__Task statement__. Could you print every line from the first one of the records below through the line containing "For every named target in this 373×2576", with both included and nothing else?

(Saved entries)
════════════════

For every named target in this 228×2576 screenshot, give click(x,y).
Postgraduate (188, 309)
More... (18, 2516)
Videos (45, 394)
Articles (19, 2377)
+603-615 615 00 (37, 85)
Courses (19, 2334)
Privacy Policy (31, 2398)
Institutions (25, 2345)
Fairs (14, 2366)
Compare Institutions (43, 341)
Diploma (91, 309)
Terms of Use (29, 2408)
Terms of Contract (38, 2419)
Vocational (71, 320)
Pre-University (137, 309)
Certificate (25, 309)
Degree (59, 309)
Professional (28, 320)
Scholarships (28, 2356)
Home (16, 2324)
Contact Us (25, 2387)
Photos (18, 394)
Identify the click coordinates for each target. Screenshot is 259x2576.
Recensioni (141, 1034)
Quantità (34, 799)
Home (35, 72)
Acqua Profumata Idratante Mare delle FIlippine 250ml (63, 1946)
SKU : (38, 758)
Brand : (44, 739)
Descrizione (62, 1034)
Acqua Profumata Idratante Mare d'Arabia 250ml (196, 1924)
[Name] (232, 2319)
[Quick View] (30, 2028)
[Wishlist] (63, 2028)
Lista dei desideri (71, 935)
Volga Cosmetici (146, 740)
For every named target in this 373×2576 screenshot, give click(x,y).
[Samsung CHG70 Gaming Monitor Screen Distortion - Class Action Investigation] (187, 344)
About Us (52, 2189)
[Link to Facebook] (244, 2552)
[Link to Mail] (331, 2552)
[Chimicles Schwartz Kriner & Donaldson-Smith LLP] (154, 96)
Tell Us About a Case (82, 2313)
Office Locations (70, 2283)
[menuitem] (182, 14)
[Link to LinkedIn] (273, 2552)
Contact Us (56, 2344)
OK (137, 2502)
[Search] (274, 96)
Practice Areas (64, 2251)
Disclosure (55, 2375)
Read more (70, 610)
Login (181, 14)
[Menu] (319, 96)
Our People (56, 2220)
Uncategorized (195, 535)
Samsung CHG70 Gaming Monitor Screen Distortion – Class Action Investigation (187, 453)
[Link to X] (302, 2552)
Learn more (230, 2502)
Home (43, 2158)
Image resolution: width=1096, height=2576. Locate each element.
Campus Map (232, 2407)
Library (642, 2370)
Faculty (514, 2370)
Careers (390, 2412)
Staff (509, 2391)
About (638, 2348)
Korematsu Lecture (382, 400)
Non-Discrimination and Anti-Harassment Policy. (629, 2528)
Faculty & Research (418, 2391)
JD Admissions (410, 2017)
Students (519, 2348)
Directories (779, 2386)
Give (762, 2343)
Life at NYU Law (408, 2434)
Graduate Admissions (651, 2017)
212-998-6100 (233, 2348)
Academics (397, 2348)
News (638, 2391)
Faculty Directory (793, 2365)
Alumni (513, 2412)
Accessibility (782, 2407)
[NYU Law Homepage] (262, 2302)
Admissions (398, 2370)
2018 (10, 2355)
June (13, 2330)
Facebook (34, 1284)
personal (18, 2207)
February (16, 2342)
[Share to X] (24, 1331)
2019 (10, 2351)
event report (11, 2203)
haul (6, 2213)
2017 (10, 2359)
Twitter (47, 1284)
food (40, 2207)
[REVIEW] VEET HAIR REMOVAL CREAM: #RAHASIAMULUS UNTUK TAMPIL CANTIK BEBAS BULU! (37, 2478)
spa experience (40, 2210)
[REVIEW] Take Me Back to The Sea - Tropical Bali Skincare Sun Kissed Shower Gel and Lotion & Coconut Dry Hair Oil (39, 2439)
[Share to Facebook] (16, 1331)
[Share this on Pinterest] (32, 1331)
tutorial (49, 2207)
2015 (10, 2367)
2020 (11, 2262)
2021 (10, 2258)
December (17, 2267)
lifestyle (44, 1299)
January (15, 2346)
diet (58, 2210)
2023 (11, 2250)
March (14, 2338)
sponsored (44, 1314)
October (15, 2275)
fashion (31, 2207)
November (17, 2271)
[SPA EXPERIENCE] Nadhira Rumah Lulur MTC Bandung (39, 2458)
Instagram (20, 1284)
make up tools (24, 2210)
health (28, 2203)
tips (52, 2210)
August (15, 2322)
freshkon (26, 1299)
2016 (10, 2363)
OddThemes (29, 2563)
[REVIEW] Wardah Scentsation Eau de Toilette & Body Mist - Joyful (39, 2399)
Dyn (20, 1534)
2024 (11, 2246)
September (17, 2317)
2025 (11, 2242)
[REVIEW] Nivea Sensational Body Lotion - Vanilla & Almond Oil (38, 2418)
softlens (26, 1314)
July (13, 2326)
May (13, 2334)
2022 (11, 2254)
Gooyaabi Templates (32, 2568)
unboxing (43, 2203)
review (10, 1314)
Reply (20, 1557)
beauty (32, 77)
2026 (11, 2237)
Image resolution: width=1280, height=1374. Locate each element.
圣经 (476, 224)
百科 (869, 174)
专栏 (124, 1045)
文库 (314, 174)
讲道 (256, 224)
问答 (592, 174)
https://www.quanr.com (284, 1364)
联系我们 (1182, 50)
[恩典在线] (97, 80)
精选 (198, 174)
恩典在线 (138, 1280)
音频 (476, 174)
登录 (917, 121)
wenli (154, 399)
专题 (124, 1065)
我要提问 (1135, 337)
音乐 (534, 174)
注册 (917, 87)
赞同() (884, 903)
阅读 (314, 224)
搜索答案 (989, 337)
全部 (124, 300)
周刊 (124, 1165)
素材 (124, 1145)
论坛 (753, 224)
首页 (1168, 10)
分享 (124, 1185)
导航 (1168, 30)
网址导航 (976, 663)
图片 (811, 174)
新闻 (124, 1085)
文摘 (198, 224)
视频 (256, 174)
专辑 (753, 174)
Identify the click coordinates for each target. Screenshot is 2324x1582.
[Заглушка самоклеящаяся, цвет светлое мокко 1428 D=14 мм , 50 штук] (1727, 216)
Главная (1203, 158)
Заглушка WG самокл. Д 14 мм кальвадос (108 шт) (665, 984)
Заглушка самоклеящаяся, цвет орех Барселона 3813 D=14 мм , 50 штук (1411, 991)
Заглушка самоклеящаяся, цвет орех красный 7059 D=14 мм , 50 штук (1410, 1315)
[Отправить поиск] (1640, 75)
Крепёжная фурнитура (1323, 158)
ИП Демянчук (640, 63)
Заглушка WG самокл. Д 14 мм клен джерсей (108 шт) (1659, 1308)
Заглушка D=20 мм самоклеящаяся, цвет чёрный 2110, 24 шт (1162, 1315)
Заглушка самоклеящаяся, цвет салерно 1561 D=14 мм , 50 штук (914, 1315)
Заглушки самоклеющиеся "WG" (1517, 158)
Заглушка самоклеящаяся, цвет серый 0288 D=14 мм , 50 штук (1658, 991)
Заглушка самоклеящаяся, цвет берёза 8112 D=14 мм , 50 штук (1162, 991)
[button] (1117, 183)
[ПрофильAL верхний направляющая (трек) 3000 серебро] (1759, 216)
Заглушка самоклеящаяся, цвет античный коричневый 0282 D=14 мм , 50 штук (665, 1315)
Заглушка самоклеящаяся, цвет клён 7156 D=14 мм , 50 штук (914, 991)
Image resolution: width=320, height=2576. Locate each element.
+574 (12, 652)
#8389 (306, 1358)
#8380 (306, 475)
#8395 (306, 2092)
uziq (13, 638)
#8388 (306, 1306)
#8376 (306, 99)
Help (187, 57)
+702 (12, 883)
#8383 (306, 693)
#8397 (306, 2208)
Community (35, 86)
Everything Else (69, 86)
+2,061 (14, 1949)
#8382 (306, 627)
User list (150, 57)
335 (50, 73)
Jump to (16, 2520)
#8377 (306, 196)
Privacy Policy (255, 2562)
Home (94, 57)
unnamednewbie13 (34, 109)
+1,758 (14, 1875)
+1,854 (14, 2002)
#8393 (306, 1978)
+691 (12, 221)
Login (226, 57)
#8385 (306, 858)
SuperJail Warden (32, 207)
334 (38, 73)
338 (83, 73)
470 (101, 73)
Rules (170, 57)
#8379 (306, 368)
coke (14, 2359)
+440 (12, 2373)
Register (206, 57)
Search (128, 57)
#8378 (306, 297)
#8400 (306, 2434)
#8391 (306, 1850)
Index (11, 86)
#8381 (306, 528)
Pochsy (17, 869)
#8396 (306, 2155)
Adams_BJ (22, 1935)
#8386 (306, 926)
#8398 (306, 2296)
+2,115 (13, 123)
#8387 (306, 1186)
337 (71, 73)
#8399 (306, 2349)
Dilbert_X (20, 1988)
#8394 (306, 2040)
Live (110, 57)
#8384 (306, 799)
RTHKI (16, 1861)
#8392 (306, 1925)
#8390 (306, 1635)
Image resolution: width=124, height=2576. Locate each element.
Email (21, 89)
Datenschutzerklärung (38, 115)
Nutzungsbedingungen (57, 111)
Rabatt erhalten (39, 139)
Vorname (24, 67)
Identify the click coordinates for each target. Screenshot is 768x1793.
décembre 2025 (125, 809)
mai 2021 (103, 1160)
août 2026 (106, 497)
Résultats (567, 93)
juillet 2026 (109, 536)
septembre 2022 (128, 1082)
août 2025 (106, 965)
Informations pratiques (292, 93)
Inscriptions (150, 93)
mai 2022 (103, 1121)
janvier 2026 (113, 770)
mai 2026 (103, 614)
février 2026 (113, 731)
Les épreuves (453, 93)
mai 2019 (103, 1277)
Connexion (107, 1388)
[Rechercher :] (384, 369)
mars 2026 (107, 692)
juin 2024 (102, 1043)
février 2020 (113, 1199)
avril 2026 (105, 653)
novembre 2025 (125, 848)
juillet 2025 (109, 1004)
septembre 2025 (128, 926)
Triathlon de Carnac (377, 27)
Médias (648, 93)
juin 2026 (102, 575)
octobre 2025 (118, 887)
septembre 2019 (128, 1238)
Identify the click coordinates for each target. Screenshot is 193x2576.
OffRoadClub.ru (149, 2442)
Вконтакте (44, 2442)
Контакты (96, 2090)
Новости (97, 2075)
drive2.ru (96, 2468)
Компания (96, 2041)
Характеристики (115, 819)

════════════════

__Solved exercise__.
For every named target in this 228×2576 screenshot, give click(x,y).
Postgraduate (188, 309)
More... (18, 2516)
Videos (45, 394)
Articles (19, 2377)
+603-615 615 00 (37, 85)
Courses (19, 2334)
Privacy Policy (31, 2398)
Institutions (25, 2345)
Fairs (14, 2366)
Compare Institutions (43, 341)
Diploma (91, 309)
Terms of Use (29, 2408)
Terms of Contract (38, 2419)
Vocational (71, 320)
Pre-University (137, 309)
Certificate (25, 309)
Degree (59, 309)
Professional (28, 320)
Scholarships (28, 2356)
Home (16, 2324)
Contact Us (25, 2387)
Photos (18, 394)
Identify the click coordinates for each target. Screenshot is 259x2576.
Recensioni (141, 1034)
Quantità (34, 799)
Home (35, 72)
Acqua Profumata Idratante Mare delle FIlippine 250ml (63, 1946)
SKU : (38, 758)
Brand : (44, 739)
Descrizione (62, 1034)
Acqua Profumata Idratante Mare d'Arabia 250ml (196, 1924)
[Name] (232, 2319)
[Quick View] (30, 2028)
[Wishlist] (63, 2028)
Lista dei desideri (71, 935)
Volga Cosmetici (146, 740)
For every named target in this 373×2576 screenshot, give click(x,y).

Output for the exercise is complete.